**Requirement**
From the entries below, select each line containing the word "target", counting only matches with the same capitalization.

**Extracted material**

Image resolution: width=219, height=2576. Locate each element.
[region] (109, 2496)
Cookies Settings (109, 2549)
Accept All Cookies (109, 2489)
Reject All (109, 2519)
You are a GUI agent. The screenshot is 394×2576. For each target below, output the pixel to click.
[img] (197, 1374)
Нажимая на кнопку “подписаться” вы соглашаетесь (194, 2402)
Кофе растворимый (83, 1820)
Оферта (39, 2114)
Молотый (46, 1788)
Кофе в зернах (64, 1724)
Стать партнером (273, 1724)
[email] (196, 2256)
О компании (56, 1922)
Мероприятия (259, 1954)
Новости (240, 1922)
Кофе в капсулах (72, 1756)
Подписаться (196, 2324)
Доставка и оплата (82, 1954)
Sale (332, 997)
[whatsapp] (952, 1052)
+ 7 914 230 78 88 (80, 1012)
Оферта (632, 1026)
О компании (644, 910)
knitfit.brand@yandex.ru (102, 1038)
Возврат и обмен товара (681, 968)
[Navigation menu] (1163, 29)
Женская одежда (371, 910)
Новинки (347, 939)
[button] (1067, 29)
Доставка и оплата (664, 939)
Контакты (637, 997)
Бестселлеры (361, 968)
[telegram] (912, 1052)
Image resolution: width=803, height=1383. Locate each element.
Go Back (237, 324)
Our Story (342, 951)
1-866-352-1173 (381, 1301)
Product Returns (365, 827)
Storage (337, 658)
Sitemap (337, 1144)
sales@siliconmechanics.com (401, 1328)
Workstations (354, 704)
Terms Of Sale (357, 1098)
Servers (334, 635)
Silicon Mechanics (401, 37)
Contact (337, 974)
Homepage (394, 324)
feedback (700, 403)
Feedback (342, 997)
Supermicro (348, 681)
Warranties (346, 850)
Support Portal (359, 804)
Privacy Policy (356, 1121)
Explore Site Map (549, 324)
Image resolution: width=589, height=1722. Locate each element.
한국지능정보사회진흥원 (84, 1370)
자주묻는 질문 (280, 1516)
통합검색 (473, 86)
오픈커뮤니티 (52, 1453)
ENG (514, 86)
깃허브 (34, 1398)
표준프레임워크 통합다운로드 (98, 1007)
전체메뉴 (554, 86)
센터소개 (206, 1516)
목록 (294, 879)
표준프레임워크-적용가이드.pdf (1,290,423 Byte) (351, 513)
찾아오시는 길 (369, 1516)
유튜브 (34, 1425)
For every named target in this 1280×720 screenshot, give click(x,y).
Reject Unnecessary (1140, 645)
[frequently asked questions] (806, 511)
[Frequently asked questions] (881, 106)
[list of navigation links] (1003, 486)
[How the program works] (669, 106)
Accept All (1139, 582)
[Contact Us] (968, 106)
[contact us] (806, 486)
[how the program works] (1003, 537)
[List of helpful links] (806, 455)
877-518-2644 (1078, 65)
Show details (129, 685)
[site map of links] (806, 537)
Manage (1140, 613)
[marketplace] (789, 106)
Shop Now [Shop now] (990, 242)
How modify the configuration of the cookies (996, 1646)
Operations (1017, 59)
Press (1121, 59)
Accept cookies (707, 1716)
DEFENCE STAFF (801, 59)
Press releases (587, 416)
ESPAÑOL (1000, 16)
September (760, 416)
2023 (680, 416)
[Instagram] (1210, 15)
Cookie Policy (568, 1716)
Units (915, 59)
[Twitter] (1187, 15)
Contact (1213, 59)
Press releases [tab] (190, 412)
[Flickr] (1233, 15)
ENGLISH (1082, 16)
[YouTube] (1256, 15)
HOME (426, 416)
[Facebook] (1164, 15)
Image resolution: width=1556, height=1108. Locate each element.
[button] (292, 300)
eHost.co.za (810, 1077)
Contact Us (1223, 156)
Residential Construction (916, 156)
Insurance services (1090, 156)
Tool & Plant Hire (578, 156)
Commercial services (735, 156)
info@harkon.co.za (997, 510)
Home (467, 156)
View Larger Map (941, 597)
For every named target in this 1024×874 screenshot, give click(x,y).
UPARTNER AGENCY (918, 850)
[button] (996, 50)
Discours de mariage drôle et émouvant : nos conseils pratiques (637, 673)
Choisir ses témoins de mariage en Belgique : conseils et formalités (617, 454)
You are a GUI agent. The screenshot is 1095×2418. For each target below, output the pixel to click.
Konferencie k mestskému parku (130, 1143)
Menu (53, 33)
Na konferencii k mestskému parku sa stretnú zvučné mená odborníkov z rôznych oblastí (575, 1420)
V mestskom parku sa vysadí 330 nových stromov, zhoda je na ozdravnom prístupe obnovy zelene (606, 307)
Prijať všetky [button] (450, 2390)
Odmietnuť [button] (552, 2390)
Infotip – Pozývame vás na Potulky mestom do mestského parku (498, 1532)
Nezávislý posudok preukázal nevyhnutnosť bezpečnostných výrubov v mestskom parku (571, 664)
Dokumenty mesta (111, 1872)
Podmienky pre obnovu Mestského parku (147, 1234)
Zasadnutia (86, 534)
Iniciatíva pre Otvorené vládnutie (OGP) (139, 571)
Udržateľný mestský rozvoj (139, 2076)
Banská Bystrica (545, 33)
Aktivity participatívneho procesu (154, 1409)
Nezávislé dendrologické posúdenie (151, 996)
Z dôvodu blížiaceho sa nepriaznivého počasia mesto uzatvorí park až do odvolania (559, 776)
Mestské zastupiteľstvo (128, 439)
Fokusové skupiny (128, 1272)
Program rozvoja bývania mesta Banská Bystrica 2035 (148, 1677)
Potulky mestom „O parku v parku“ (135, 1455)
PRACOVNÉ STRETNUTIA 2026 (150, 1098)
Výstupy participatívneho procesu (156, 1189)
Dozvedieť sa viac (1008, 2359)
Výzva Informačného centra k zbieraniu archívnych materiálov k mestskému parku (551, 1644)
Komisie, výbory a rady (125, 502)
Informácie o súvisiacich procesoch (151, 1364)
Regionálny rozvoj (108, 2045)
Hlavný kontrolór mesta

**Output for this task**
You are a GUI agent. The screenshot is 394×2576. For each target below, output the pixel to click.
For every named target in this 1280×720 screenshot, give click(x,y).
For every named target in this 1024×874 screenshot, give click(x,y).
You are a GUI agent. The screenshot is 1095×2418. For each target below, output the pixel to click.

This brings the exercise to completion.